Instructions to follow – Restate all the data word for word, leaving nothing out.

Stored data entries:
# # # # #
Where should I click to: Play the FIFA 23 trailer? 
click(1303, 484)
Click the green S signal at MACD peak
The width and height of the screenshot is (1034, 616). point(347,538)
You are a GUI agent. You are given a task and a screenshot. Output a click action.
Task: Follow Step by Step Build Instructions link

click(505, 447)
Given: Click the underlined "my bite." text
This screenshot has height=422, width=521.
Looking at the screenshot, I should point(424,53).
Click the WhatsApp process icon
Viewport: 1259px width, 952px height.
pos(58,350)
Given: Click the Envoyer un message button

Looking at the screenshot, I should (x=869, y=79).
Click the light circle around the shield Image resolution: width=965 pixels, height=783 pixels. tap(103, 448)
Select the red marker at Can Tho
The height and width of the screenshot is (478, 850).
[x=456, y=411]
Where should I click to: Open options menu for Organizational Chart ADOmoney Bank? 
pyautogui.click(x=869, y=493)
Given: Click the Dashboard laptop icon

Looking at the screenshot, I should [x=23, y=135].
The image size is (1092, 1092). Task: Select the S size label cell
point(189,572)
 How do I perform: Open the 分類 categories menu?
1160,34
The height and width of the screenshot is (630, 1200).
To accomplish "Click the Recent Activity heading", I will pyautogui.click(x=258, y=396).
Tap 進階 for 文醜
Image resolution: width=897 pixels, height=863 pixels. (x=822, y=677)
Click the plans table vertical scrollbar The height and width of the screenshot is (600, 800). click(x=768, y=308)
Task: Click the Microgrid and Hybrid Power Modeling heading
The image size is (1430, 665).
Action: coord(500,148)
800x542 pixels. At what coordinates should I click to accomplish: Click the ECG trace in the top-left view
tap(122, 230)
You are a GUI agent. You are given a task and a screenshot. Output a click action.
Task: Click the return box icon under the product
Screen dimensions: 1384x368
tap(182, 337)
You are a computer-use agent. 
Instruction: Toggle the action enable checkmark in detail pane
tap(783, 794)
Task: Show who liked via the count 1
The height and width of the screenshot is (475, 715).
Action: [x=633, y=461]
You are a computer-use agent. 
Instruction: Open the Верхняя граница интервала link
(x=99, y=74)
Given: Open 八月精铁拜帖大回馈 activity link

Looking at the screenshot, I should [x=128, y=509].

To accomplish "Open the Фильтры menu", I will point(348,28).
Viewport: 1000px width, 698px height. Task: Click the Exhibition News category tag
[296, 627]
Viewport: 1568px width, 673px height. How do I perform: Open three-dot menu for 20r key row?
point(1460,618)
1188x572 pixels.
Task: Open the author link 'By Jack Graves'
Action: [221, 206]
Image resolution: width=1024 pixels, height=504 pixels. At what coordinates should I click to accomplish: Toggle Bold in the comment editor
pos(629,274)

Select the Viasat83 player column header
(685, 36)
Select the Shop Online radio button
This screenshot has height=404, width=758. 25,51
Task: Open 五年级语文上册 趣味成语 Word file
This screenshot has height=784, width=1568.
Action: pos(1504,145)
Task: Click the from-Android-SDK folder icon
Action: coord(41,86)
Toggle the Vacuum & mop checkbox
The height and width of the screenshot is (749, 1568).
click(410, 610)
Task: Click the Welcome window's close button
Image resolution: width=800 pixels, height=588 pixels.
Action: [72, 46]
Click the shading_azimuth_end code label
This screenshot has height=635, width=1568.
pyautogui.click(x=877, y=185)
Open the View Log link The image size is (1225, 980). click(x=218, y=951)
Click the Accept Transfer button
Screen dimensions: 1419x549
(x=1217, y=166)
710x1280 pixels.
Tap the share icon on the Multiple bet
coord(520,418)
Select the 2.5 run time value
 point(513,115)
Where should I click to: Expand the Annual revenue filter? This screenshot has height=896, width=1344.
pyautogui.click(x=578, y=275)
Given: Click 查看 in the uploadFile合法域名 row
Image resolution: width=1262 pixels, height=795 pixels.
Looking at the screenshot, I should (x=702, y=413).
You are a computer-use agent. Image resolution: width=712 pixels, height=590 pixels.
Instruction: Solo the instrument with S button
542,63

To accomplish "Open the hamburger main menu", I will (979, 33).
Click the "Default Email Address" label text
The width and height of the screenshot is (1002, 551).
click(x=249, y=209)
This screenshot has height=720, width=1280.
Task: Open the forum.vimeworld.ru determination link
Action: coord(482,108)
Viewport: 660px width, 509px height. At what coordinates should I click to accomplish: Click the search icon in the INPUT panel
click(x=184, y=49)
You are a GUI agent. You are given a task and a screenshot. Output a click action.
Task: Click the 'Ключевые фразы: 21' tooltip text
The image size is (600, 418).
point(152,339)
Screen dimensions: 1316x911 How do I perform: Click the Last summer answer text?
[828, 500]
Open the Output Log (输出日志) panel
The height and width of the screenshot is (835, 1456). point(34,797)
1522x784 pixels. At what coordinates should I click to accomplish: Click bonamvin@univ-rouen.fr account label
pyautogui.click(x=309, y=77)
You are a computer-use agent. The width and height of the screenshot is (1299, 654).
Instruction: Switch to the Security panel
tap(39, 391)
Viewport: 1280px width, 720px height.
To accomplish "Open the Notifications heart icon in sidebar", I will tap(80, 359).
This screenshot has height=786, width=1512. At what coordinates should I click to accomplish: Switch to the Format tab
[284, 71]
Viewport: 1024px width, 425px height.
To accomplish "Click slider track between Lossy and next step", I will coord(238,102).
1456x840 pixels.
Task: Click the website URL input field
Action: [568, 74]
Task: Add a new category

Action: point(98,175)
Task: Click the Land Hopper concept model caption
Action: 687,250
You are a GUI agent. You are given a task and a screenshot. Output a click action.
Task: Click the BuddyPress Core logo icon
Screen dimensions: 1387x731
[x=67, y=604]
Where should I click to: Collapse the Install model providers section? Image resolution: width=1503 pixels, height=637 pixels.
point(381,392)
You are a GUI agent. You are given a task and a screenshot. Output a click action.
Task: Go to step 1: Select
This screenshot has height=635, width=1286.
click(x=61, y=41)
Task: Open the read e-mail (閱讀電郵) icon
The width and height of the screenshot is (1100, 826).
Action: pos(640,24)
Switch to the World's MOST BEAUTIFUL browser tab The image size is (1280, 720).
# # # # #
Solution to this exercise –
Where should I click to: Play the FIFA 23 trailer? 
click(1303, 484)
Click the green S signal at MACD peak
The width and height of the screenshot is (1034, 616). point(347,538)
You are a GUI agent. You are given a task and a screenshot. Output a click action.
Task: Follow Step by Step Build Instructions link

click(505, 447)
Given: Click the underlined "my bite." text
This screenshot has height=422, width=521.
Looking at the screenshot, I should point(424,53).
Click the WhatsApp process icon
Viewport: 1259px width, 952px height.
pos(58,350)
Given: Click the Envoyer un message button

Looking at the screenshot, I should (x=869, y=79).
Click the light circle around the shield Image resolution: width=965 pixels, height=783 pixels. tap(103, 448)
Select the red marker at Can Tho
The height and width of the screenshot is (478, 850).
[x=456, y=411]
Where should I click to: Open options menu for Organizational Chart ADOmoney Bank? 
pyautogui.click(x=869, y=493)
Given: Click the Dashboard laptop icon

Looking at the screenshot, I should [x=23, y=135].
The image size is (1092, 1092). Task: Select the S size label cell
point(189,572)
 How do I perform: Open the 分類 categories menu?
1160,34
The height and width of the screenshot is (630, 1200).
To accomplish "Click the Recent Activity heading", I will pyautogui.click(x=258, y=396).
Tap 進階 for 文醜
Image resolution: width=897 pixels, height=863 pixels. (x=822, y=677)
Click the plans table vertical scrollbar The height and width of the screenshot is (600, 800). click(x=768, y=308)
Task: Click the Microgrid and Hybrid Power Modeling heading
The image size is (1430, 665).
Action: coord(500,148)
800x542 pixels. At what coordinates should I click to accomplish: Click the ECG trace in the top-left view
tap(122, 230)
You are a GUI agent. You are given a task and a screenshot. Output a click action.
Task: Click the return box icon under the product
Screen dimensions: 1384x368
tap(182, 337)
You are a computer-use agent. 
Instruction: Toggle the action enable checkmark in detail pane
tap(783, 794)
Task: Show who liked via the count 1
The height and width of the screenshot is (475, 715).
Action: [x=633, y=461]
You are a computer-use agent. 
Instruction: Open the Верхняя граница интервала link
(x=99, y=74)
Given: Open 八月精铁拜帖大回馈 activity link

Looking at the screenshot, I should [x=128, y=509].

To accomplish "Open the Фильтры menu", I will point(348,28).
Viewport: 1000px width, 698px height. Task: Click the Exhibition News category tag
[296, 627]
Viewport: 1568px width, 673px height. How do I perform: Open three-dot menu for 20r key row?
point(1460,618)
1188x572 pixels.
Task: Open the author link 'By Jack Graves'
Action: [221, 206]
Image resolution: width=1024 pixels, height=504 pixels. At what coordinates should I click to accomplish: Toggle Bold in the comment editor
pos(629,274)

Select the Viasat83 player column header
(685, 36)
Select the Shop Online radio button
This screenshot has height=404, width=758. 25,51
Task: Open 五年级语文上册 趣味成语 Word file
This screenshot has height=784, width=1568.
Action: pos(1504,145)
Task: Click the from-Android-SDK folder icon
Action: coord(41,86)
Toggle the Vacuum & mop checkbox
The height and width of the screenshot is (749, 1568).
click(410, 610)
Task: Click the Welcome window's close button
Image resolution: width=800 pixels, height=588 pixels.
Action: [72, 46]
Click the shading_azimuth_end code label
This screenshot has height=635, width=1568.
pyautogui.click(x=877, y=185)
Open the View Log link The image size is (1225, 980). click(x=218, y=951)
Click the Accept Transfer button
Screen dimensions: 1419x549
(x=1217, y=166)
710x1280 pixels.
Tap the share icon on the Multiple bet
coord(520,418)
Select the 2.5 run time value
 point(513,115)
Where should I click to: Expand the Annual revenue filter? This screenshot has height=896, width=1344.
pyautogui.click(x=578, y=275)
Given: Click 查看 in the uploadFile合法域名 row
Image resolution: width=1262 pixels, height=795 pixels.
Looking at the screenshot, I should (x=702, y=413).
You are a computer-use agent. Image resolution: width=712 pixels, height=590 pixels.
Instruction: Solo the instrument with S button
542,63

To accomplish "Open the hamburger main menu", I will (979, 33).
Click the "Default Email Address" label text
The width and height of the screenshot is (1002, 551).
click(x=249, y=209)
This screenshot has height=720, width=1280.
Task: Open the forum.vimeworld.ru determination link
Action: coord(482,108)
Viewport: 660px width, 509px height. At what coordinates should I click to accomplish: Click the search icon in the INPUT panel
click(x=184, y=49)
You are a GUI agent. You are given a task and a screenshot. Output a click action.
Task: Click the 'Ключевые фразы: 21' tooltip text
The image size is (600, 418).
point(152,339)
Screen dimensions: 1316x911 How do I perform: Click the Last summer answer text?
[828, 500]
Open the Output Log (输出日志) panel
The height and width of the screenshot is (835, 1456). point(34,797)
1522x784 pixels. At what coordinates should I click to accomplish: Click bonamvin@univ-rouen.fr account label
pyautogui.click(x=309, y=77)
You are a computer-use agent. The width and height of the screenshot is (1299, 654).
Instruction: Switch to the Security panel
tap(39, 391)
Viewport: 1280px width, 720px height.
To accomplish "Open the Notifications heart icon in sidebar", I will tap(80, 359).
This screenshot has height=786, width=1512. At what coordinates should I click to accomplish: Switch to the Format tab
[284, 71]
Viewport: 1024px width, 425px height.
To accomplish "Click slider track between Lossy and next step", I will coord(238,102).
1456x840 pixels.
Task: Click the website URL input field
Action: [568, 74]
Task: Add a new category

Action: point(98,175)
Task: Click the Land Hopper concept model caption
Action: 687,250
You are a GUI agent. You are given a task and a screenshot. Output a click action.
Task: Click the BuddyPress Core logo icon
Screen dimensions: 1387x731
[x=67, y=604]
Where should I click to: Collapse the Install model providers section? Image resolution: width=1503 pixels, height=637 pixels.
point(381,392)
You are a GUI agent. You are given a task and a screenshot. Output a click action.
Task: Go to step 1: Select
This screenshot has height=635, width=1286.
click(x=61, y=41)
Task: Open the read e-mail (閱讀電郵) icon
The width and height of the screenshot is (1100, 826).
Action: pos(640,24)
Switch to the World's MOST BEAUTIFUL browser tab The image size is (1280, 720).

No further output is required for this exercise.